I’d like to briefly return to discuss the issue of the significant development that took place last month, culminating in the outing of the lauded author under the pseudonym of “NightJack.”
First off, I find it important to emphasize just how fascinating an event this is: to the opinion of many, this is the first time in modern journalism history that an established paper has gone to pains to unmask a confidential source, flying in the face of the respected and traditional practice of fighting as hard as possible to preserve the anonymity of sources–especially those that report from the front lines of civil life, as was the case with NightJack, the audacious cop with a taste for laying bare that which others were intent on covering up.

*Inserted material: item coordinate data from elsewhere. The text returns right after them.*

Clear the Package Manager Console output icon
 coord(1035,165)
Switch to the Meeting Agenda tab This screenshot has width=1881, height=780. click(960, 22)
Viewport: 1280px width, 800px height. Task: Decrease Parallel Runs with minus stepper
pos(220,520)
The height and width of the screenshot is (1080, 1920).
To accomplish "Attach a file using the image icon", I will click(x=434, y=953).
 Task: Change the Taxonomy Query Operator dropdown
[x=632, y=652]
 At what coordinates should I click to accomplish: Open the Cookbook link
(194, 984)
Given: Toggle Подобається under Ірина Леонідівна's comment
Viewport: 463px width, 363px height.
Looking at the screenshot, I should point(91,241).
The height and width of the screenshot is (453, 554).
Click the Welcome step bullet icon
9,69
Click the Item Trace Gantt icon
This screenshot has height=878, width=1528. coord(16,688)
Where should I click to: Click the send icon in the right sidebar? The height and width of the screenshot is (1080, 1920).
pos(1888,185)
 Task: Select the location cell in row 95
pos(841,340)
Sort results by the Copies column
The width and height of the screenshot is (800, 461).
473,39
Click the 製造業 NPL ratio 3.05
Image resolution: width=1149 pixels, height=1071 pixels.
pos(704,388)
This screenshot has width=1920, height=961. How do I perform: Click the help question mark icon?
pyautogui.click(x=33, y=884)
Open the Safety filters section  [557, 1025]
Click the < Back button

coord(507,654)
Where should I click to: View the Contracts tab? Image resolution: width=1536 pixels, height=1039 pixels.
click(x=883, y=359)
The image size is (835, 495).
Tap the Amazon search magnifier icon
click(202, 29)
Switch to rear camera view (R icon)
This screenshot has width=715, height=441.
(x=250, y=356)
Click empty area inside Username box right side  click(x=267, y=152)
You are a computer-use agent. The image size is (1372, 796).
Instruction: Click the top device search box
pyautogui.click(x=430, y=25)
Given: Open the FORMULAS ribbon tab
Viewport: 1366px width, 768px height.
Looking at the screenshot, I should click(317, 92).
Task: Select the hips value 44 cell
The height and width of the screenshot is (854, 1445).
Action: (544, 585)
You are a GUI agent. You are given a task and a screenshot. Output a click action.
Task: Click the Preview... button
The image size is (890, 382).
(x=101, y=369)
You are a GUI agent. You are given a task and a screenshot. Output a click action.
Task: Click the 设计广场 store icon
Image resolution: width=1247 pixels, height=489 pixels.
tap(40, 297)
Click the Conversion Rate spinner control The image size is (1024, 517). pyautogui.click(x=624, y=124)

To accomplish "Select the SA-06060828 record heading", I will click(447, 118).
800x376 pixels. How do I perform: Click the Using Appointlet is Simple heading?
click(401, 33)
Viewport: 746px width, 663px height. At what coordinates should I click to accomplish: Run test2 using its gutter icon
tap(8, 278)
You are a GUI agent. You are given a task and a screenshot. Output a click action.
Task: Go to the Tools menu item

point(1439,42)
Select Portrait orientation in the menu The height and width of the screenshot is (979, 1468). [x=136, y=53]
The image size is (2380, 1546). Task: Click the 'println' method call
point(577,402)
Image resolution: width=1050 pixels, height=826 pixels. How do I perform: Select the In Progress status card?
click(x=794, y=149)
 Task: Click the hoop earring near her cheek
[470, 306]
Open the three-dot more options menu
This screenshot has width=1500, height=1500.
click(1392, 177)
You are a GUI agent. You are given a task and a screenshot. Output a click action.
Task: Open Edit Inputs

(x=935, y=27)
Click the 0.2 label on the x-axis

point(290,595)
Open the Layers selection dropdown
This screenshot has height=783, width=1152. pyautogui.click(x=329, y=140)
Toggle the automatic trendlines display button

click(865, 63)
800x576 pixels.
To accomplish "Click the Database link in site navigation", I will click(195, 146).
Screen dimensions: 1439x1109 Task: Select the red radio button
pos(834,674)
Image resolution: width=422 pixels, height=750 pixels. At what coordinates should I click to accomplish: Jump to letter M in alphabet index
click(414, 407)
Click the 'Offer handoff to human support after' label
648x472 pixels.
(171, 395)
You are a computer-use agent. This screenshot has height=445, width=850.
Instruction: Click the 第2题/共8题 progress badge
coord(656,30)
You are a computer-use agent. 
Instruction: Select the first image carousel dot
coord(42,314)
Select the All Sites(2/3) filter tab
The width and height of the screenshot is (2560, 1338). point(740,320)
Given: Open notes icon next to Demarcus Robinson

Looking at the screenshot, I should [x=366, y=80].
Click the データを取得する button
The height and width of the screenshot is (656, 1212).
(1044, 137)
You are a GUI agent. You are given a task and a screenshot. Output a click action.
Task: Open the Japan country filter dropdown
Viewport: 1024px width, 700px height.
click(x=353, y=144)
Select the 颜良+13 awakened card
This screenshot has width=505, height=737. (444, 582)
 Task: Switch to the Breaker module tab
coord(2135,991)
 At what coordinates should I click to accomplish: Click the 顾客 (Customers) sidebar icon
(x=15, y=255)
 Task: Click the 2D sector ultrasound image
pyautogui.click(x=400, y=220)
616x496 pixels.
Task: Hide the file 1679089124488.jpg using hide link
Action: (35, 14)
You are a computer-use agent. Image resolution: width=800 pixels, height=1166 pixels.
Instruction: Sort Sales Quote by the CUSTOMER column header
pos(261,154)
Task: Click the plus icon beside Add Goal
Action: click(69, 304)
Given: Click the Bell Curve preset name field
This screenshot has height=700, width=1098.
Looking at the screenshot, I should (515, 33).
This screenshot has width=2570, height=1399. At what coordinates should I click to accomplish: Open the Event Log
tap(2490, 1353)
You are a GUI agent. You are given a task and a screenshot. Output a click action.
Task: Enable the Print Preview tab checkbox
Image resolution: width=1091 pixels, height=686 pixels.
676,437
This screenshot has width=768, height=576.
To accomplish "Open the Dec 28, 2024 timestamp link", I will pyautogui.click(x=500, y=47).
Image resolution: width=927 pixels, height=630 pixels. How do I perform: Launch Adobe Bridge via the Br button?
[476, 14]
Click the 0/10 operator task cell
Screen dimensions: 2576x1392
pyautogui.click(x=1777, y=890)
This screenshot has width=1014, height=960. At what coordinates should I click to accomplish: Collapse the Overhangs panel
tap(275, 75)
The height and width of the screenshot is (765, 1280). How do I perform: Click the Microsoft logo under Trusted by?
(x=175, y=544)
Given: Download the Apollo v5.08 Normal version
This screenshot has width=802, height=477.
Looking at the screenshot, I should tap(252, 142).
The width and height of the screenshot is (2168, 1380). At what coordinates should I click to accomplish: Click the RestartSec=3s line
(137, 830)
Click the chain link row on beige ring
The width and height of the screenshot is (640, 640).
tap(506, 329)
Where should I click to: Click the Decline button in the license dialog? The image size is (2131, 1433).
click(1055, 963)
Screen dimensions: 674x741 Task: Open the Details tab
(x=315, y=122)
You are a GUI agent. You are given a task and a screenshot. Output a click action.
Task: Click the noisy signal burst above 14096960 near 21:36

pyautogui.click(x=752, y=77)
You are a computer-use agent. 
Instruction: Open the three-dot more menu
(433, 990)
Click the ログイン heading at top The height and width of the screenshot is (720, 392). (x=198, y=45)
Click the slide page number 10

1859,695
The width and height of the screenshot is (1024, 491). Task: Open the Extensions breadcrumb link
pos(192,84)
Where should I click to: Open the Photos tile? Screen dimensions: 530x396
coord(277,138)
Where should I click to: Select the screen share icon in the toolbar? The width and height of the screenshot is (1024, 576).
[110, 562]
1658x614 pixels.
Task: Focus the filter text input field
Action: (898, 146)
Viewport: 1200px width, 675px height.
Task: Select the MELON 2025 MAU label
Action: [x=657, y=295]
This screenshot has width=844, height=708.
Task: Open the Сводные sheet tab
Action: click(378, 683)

What could have motivated The Times of London to dispense with this provocative though surely enlightening blogger (that is effectively what they did, as since they outed the man behind the blog NightJack has been no more)? It would seem that the benefits of unmasking an officer with a penchant for embarrassing his superiors (is that really a sin?) have been more than outweighed by the resulting exodus of potentially insightful sources from the blogosphere, now and in the future.
In Britain as in most of the world, it would appear that popular sentiment is coming down on the side of the winner of the Orwell Prize for Blogging, not at all due to sympathies towards his person but rather because most people value morality over legality; and, as is widely circulating at the moment, the Times’ actions were doubtlessly legal in nature, but equally indubitably reprehensible from a moral perspective.